■ **EXERCISE INSTRUCTIONS**: Please render every line of the entries below as a Markdown table with the columns Row and Line, numbering each row and skipping blank lines. Leave the pictures out of the table.

■ **DATA SECTION**:
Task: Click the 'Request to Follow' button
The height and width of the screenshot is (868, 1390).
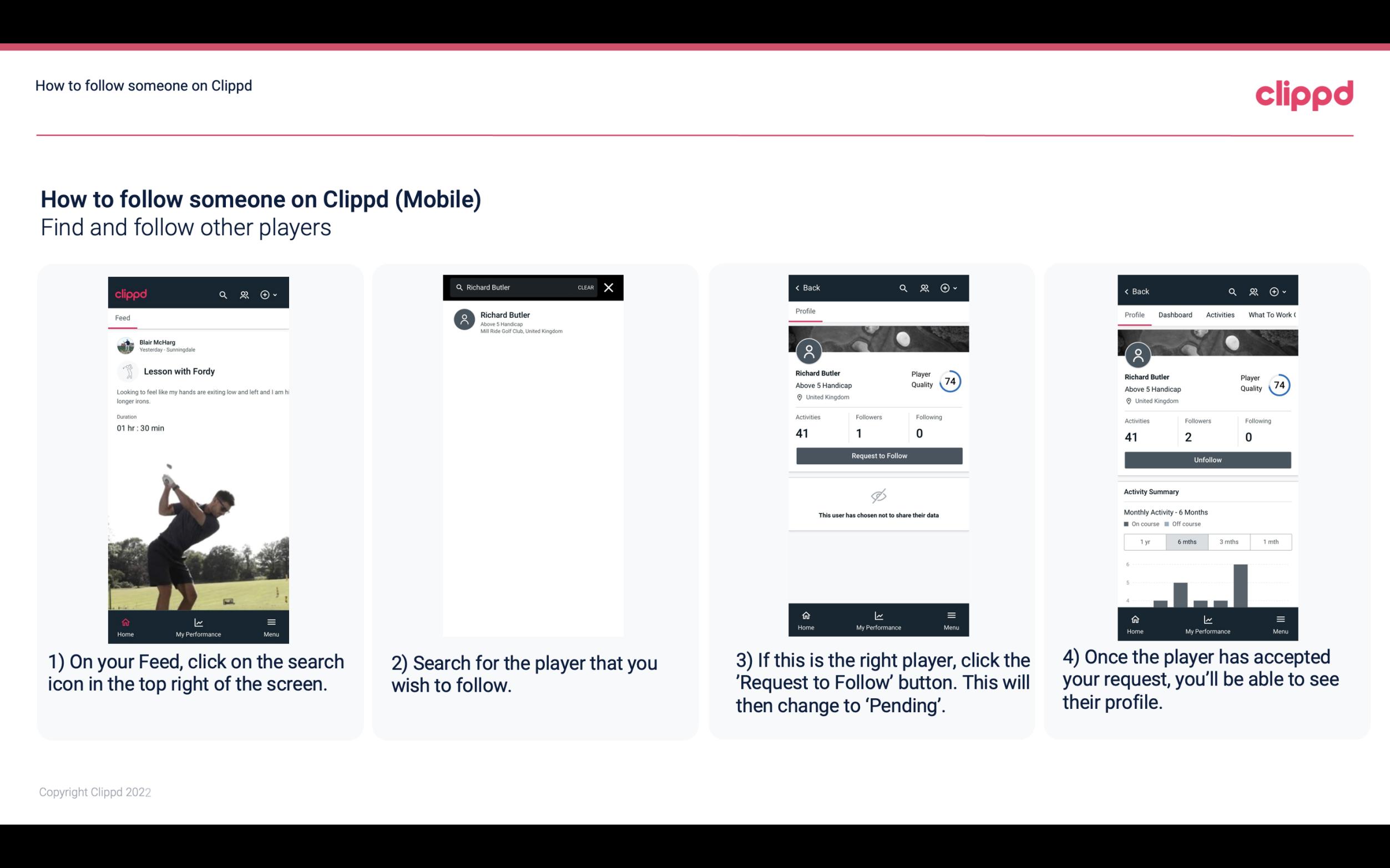Action: click(x=878, y=455)
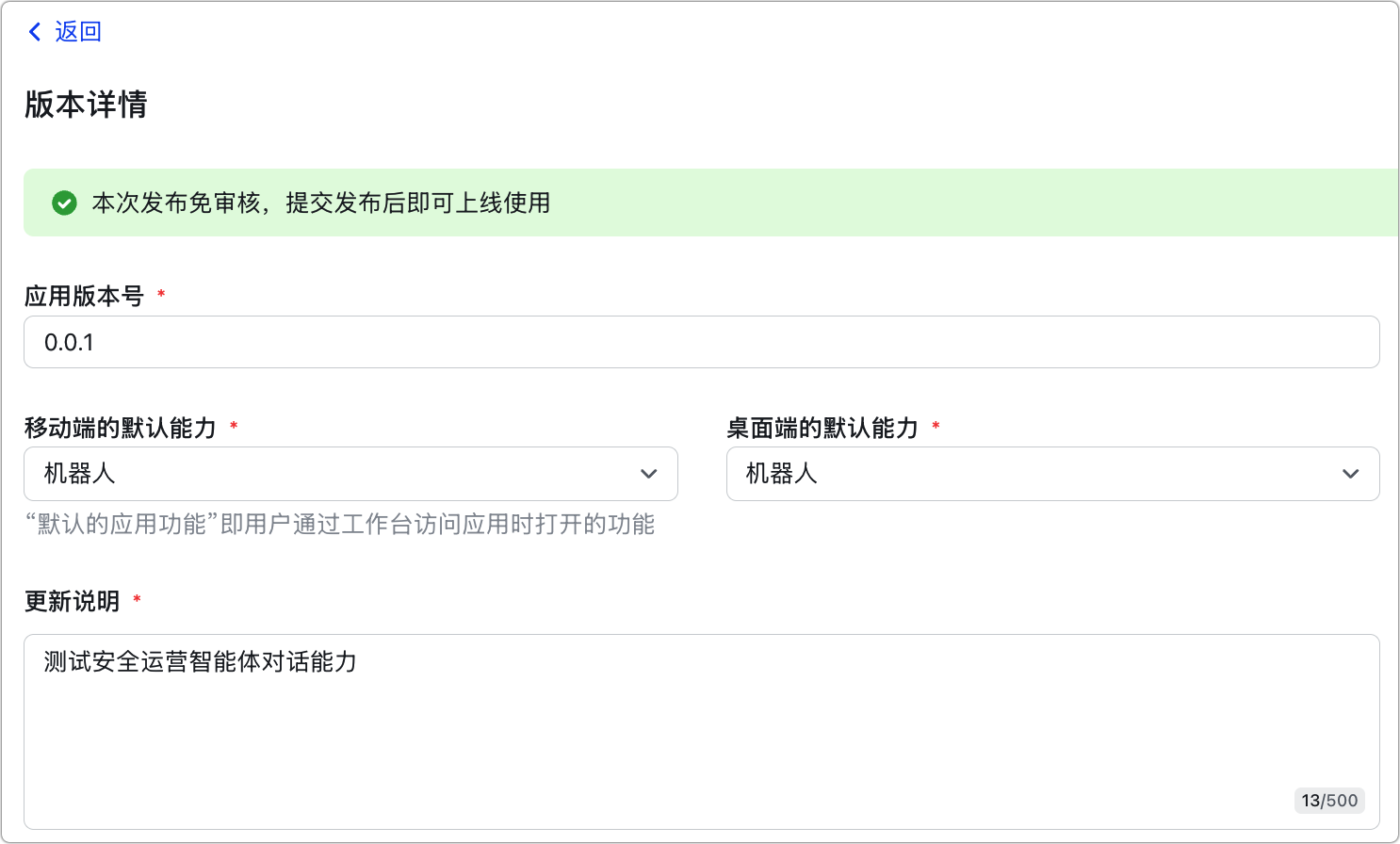
Task: Click the red asterisk beside 应用版本号
Action: (x=161, y=295)
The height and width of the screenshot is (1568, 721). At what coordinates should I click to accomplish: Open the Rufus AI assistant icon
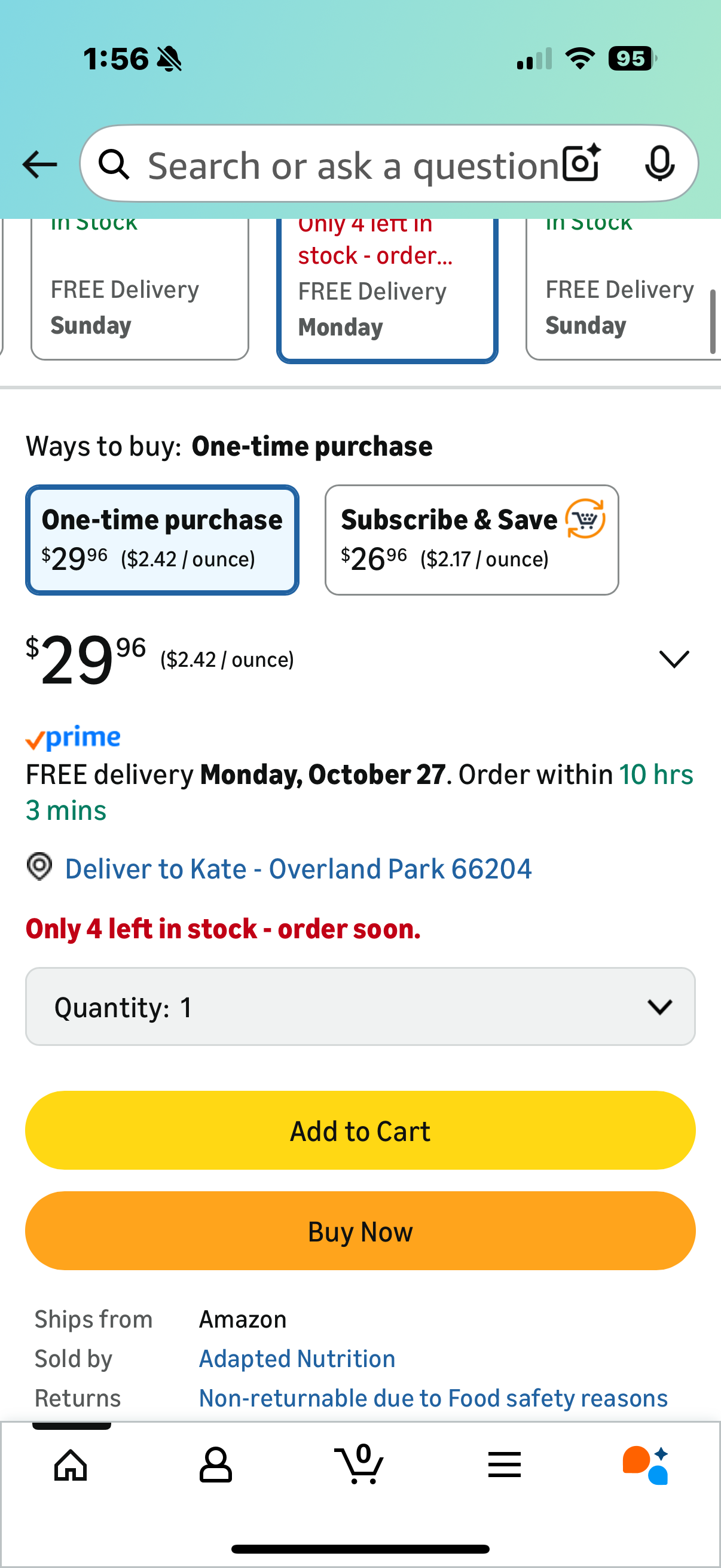(x=646, y=1465)
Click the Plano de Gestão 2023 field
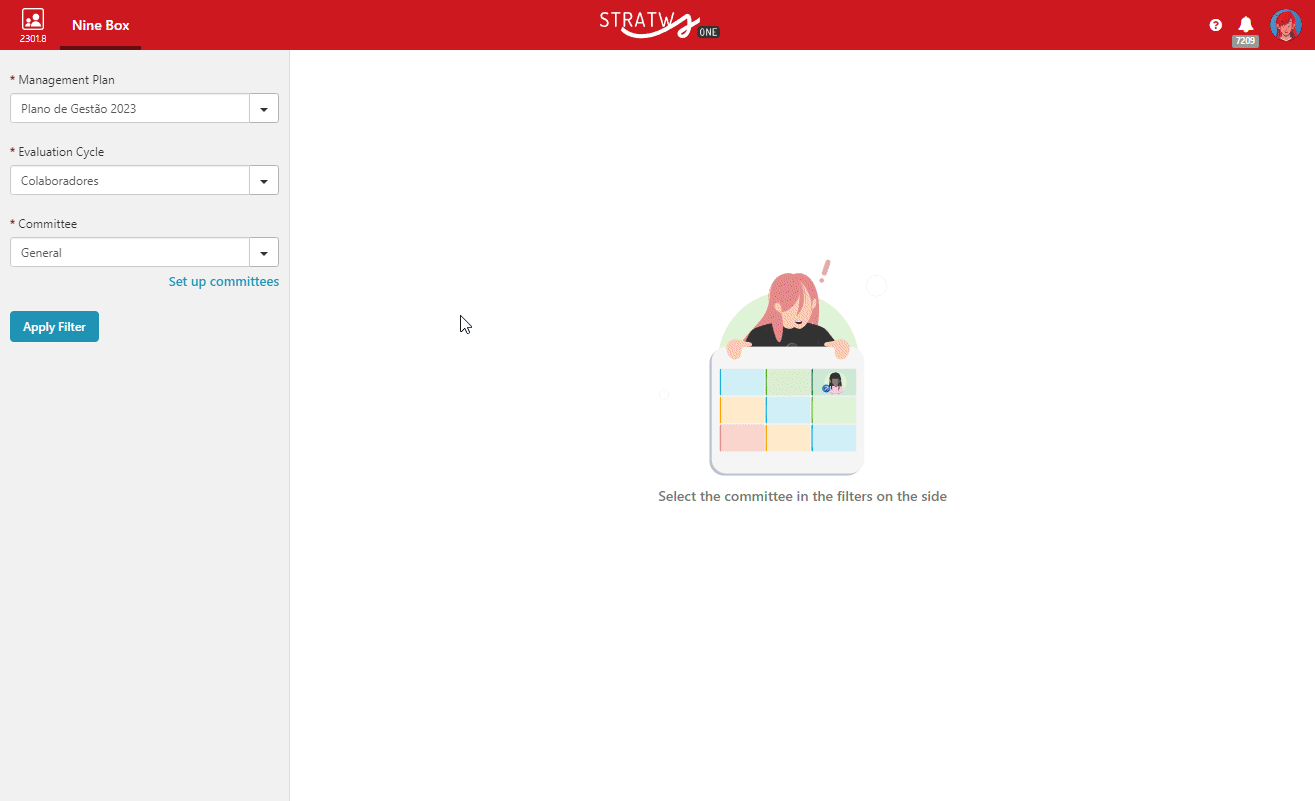1315x801 pixels. pos(130,108)
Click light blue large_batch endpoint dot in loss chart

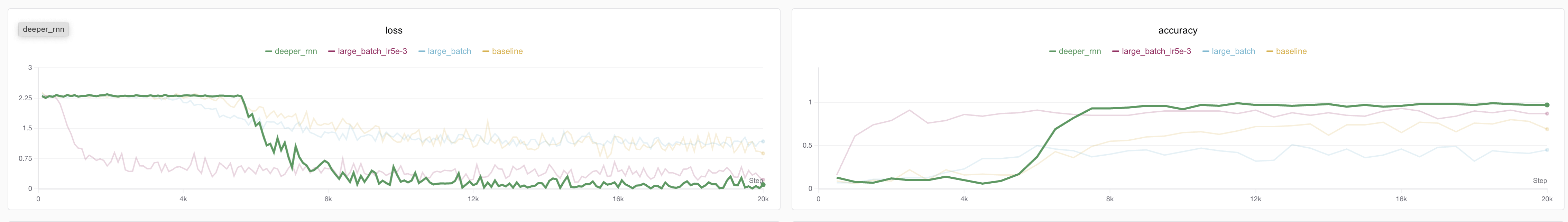[763, 141]
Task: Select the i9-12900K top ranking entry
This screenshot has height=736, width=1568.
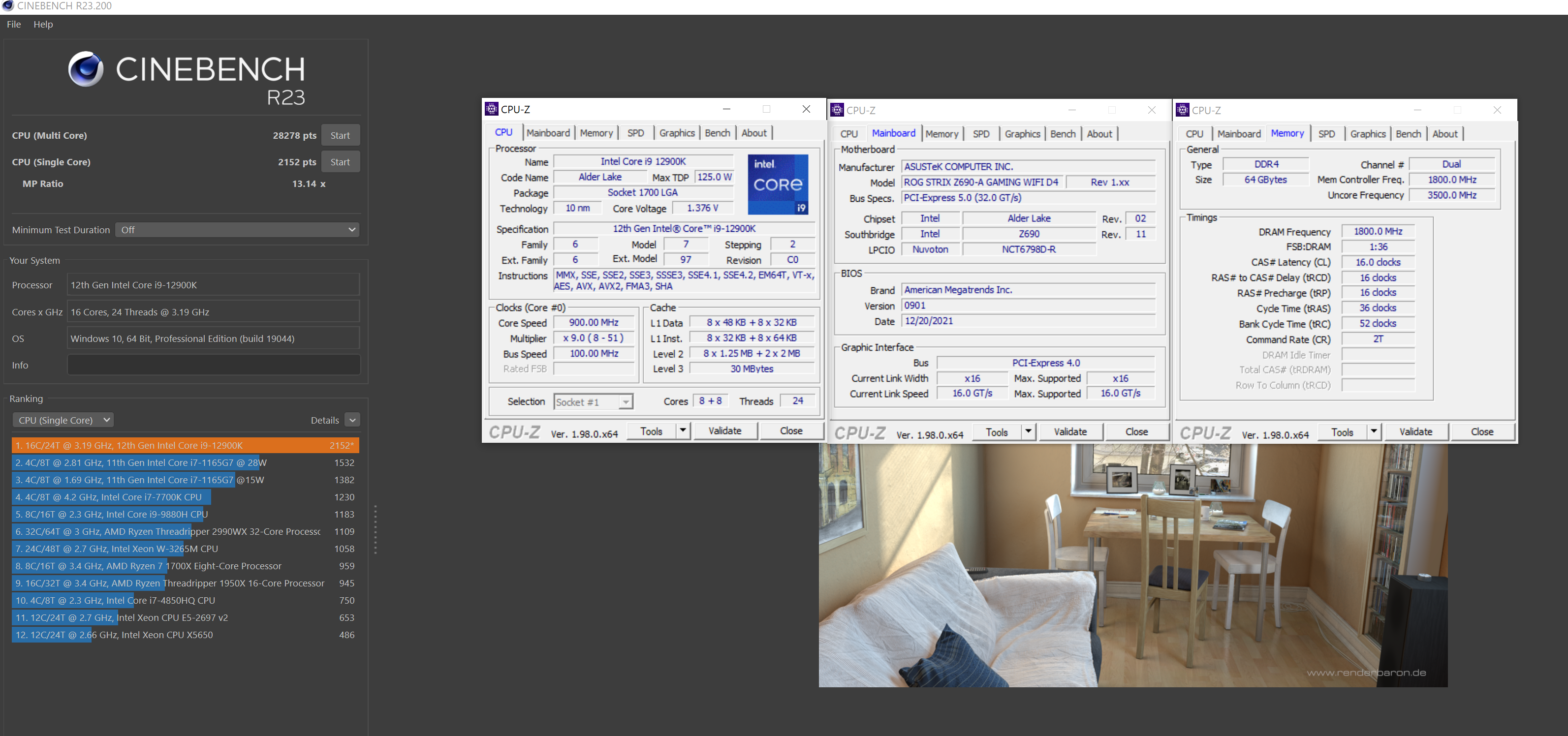Action: (185, 445)
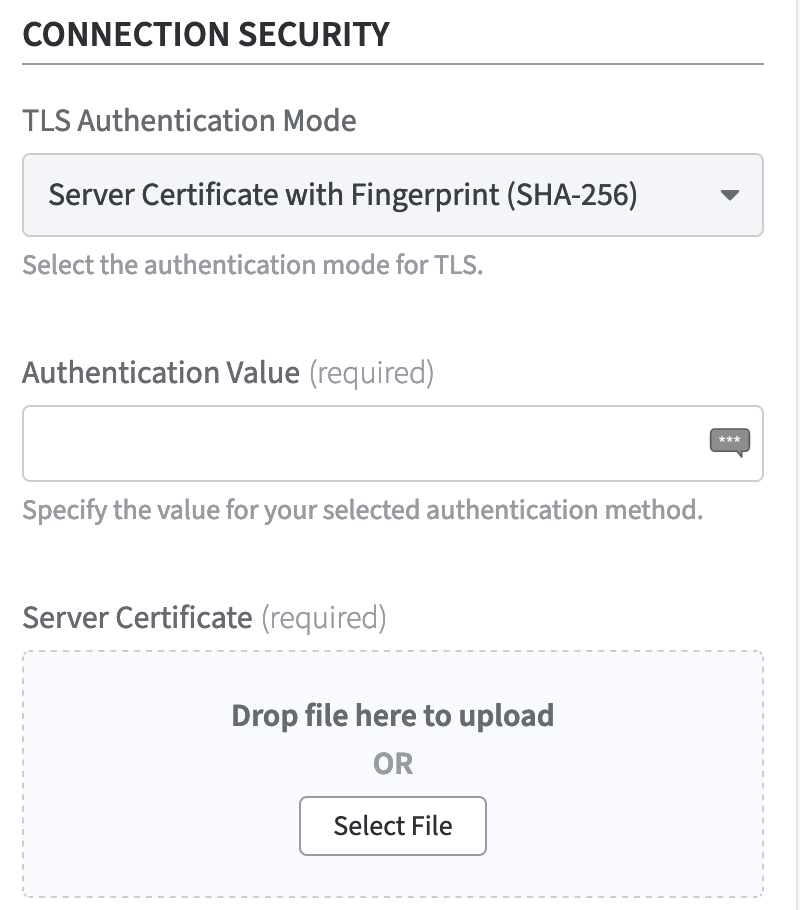Click "Drop file here to upload" text
This screenshot has height=910, width=800.
click(x=392, y=716)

■ **WRITTEN ANSWER**:
| Row | Line |
|---|---|
| 1 | Task: Click the 'Request to Follow' button |
| 2 | The height and width of the screenshot is (868, 1390). |
| 3 | Action: click(x=878, y=455) |
| 4 | Task: Click the red asterisk beside 应用版本号 |
| 5 | Action: (x=161, y=295) |
| 6 | The height and width of the screenshot is (1568, 721). At what coordinates should I click to accomplish: Open the Rufus AI assistant icon |
| 7 | (x=646, y=1465) |
| 8 | Click the Plano de Gestão 2023 field |
| 9 | 1315x801 pixels. pos(130,108) |
| 10 | Click light blue large_batch endpoint dot in loss chart |
| 11 | [763, 141] |
| 12 | Task: Select the i9-12900K top ranking entry |
| 13 | This screenshot has height=736, width=1568. |
| 14 | Action: (185, 445) |
| 15 | Click "Drop file here to upload" text |
| 16 | This screenshot has height=910, width=800. |
| 17 | click(x=392, y=716) |